Electronic Band Gap ( EBG) and Metamaterials are used in antenna and filter design. I am confused if both are same are the difference in nature? What is a property of Metamaterial and EBG?


So in recent years, metamaterials have become a hot topic for the antennas and propagation community. Although some would argue that there are formal definitions, what most people call "metamaterials" today are structures which exhibit non-traditional behavior not commonly found in nature.

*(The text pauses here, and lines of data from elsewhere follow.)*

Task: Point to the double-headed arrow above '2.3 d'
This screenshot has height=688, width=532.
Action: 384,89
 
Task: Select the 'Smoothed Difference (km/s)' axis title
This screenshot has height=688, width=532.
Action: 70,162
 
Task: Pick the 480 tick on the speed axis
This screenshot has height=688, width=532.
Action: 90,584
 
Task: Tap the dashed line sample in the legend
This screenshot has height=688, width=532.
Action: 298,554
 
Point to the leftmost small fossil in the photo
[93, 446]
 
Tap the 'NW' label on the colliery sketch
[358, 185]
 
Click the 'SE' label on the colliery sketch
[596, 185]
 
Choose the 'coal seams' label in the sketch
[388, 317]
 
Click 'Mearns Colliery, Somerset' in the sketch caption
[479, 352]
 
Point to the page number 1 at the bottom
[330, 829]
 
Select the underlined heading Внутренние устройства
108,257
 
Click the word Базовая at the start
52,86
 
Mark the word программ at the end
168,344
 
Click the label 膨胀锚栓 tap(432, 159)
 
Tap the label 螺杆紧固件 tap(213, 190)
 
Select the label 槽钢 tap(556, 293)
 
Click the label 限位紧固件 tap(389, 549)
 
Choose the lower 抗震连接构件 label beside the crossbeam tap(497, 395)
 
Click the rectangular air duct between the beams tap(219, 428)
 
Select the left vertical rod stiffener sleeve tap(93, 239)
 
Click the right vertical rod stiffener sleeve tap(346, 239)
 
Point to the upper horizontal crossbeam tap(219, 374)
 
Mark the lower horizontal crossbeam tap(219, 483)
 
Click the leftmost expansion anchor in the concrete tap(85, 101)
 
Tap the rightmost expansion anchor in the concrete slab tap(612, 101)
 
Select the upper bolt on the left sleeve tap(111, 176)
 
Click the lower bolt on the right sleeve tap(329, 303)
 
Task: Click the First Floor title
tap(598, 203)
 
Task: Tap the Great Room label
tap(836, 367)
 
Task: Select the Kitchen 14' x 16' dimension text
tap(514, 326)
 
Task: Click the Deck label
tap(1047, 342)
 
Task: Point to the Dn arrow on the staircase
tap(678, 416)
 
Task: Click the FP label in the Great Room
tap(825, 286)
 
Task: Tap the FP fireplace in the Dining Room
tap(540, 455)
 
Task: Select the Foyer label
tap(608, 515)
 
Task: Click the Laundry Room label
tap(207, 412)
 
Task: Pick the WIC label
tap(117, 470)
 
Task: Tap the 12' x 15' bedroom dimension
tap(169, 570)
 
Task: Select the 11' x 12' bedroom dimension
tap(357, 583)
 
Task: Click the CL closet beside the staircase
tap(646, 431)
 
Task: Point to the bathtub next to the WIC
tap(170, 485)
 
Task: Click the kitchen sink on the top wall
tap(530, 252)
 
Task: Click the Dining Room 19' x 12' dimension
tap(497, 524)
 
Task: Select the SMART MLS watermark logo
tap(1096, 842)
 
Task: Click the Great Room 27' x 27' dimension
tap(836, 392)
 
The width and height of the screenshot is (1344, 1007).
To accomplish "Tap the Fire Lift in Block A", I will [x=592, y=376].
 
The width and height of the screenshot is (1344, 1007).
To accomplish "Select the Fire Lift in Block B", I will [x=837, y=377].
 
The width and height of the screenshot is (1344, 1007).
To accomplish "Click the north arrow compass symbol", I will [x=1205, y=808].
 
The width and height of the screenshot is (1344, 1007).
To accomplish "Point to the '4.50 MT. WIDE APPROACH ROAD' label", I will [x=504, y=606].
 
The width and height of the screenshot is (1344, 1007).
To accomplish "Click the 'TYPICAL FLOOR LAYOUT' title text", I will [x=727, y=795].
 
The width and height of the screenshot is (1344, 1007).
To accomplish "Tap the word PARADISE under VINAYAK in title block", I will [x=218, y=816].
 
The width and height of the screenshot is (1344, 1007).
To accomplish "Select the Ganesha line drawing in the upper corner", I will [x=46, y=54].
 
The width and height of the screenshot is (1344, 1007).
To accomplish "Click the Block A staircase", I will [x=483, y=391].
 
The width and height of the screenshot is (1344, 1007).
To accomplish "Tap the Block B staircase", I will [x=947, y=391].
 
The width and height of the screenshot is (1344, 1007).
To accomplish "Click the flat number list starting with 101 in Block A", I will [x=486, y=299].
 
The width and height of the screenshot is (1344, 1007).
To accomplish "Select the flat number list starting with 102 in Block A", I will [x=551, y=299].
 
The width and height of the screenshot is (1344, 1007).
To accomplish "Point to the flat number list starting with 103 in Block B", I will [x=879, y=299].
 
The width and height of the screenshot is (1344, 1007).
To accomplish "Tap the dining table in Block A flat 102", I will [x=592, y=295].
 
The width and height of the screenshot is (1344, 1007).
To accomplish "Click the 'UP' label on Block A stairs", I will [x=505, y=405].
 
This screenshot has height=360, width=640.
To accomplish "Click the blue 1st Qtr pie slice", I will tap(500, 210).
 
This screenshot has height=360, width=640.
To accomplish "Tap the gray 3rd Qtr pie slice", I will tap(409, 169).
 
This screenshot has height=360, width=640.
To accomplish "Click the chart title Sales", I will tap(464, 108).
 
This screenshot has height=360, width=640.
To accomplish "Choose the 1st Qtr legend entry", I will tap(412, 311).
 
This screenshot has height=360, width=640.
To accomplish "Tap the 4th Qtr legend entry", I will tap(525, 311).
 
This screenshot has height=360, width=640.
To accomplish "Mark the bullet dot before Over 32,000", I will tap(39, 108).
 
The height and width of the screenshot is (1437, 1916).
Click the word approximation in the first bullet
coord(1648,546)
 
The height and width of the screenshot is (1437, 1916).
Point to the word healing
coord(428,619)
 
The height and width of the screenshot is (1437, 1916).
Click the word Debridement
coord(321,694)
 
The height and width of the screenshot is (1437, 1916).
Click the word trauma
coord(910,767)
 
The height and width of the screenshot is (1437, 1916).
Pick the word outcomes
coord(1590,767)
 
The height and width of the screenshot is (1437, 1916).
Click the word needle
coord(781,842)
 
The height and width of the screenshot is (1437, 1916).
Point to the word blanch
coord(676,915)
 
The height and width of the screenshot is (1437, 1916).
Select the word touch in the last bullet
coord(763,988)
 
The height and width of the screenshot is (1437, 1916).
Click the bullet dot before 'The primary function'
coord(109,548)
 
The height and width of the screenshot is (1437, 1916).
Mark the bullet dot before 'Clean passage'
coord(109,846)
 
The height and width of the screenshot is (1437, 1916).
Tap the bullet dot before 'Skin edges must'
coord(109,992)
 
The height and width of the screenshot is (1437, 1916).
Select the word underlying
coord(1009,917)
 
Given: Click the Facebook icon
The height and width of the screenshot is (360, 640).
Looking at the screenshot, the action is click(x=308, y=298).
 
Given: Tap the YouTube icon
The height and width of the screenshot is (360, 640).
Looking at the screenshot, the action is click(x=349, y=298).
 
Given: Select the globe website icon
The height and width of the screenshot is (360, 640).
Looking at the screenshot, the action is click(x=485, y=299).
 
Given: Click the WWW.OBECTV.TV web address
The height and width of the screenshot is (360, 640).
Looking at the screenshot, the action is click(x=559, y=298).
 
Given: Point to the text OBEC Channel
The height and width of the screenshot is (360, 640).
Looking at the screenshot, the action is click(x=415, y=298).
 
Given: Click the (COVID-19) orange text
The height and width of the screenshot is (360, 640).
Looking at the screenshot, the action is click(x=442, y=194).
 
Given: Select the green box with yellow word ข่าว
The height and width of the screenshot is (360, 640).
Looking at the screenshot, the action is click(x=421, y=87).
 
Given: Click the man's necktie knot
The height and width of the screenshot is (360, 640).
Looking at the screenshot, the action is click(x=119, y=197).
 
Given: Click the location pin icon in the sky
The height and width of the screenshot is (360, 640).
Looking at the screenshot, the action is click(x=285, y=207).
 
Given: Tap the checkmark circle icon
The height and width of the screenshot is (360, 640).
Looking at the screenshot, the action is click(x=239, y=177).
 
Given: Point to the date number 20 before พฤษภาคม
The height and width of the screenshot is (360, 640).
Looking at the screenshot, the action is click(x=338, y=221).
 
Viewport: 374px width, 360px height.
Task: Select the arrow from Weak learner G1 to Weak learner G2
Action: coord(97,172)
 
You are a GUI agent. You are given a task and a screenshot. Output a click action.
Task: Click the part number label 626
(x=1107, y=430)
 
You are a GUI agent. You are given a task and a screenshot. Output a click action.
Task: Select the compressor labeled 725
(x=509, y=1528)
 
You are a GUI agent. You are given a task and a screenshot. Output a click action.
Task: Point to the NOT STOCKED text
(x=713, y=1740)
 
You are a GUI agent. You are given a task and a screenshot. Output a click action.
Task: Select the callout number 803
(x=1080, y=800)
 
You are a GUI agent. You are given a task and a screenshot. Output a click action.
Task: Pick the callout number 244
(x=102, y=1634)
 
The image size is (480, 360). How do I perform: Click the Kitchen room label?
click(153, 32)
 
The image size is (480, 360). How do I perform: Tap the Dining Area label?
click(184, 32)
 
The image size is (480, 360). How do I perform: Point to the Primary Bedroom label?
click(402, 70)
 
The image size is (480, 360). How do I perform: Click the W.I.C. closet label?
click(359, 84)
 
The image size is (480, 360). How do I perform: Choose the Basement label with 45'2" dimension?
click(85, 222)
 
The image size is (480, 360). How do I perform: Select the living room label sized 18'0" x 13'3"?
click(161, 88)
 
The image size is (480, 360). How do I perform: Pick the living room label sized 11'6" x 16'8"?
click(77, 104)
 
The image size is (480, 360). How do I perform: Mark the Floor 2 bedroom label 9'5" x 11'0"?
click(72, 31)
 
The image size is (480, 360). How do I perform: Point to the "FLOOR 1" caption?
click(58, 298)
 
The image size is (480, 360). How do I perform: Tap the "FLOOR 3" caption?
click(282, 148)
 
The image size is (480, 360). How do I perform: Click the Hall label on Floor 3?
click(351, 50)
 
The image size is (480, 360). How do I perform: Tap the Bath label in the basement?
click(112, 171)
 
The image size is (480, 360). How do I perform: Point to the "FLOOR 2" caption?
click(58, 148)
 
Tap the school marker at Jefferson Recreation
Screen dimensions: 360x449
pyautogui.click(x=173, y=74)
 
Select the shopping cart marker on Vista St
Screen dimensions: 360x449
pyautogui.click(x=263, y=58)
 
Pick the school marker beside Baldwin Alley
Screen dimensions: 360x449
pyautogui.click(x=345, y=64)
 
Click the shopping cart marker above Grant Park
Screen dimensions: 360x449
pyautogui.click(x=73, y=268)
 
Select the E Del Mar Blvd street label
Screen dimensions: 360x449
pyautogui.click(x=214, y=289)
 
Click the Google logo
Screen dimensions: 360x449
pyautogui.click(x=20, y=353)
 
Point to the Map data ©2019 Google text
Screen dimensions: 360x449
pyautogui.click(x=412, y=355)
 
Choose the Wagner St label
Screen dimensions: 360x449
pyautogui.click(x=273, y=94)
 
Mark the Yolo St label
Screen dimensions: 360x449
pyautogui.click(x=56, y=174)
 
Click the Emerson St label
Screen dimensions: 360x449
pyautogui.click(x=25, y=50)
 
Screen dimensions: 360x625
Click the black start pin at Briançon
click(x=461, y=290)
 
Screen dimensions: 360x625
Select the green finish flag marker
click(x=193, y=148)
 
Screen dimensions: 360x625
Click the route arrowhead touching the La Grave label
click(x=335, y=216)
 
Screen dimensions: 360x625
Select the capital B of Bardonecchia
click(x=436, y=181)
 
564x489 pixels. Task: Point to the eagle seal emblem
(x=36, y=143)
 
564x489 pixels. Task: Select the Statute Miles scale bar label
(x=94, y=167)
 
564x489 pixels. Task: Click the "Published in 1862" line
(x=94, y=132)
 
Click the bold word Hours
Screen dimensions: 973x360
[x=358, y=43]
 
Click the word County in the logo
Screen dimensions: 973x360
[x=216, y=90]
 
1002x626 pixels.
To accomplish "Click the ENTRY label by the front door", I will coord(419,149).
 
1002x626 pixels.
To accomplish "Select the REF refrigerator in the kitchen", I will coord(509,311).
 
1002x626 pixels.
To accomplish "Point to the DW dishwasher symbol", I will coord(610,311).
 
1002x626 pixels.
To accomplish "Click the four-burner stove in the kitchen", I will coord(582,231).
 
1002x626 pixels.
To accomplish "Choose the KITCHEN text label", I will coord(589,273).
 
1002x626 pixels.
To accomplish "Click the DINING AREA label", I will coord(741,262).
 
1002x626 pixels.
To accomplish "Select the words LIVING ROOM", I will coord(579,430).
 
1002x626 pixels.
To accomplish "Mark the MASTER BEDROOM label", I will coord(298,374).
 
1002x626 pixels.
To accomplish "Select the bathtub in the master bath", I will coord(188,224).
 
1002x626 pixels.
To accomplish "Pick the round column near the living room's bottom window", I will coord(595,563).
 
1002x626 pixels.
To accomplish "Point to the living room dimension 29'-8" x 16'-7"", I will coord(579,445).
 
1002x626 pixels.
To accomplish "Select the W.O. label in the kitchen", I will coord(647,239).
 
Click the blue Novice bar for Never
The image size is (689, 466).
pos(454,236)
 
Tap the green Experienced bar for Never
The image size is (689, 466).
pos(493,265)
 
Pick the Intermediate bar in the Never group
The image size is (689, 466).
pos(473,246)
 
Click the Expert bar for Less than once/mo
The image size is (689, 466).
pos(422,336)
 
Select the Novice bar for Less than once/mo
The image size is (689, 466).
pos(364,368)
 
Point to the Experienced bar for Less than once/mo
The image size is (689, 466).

In the early 2000s, Pendry and his group published a paper talking about building a "cloak" from negative index of refraction "metamaterials." This spawned a huge interest back into this field, and over the next several years, prominent scholars in applied electromagnetics presented and debated all sorts of cool things (right-handed, left-handed, causality, etc). A good source on the subject is the book Metamaterials: Physics and Engineering Explorations by Nader Enghetta and Richard Ziolkowski.

Artificial dielectrics and impedance surfaces were around for years. The called them many things in papers, but they are all structures which exhibit strange scattering behavior. There's a chapter in Enghetta text on "impedance surfaces," which is the same thing as EBGs; Daniel Sievenpiper wrote it. Basically, they're structures which appear as an artificial impedance boundary to incident waves. Sievenpiper and his group at UCSD pioneered much of the research in this area. They came up with the now famous mushroom periodic structure. An application of this is building artificial magnetic ground planes, which if possible, would be huge. If you're familiar with image theory, think about what happens to horizontal electric currents close to a magnetic ground? (It doubles!)

Anyways, I don't want to open the floodgates of debate on what constitutes one or the other. In general, you'll find that most people today consider EBGs to be a type of metamaterial, along with frequency selective surfaces (FSS), magnetodielectrics, metaferrites, negative index of refraction materials, etc. But do check out the Enghetta/Ziolkowski text.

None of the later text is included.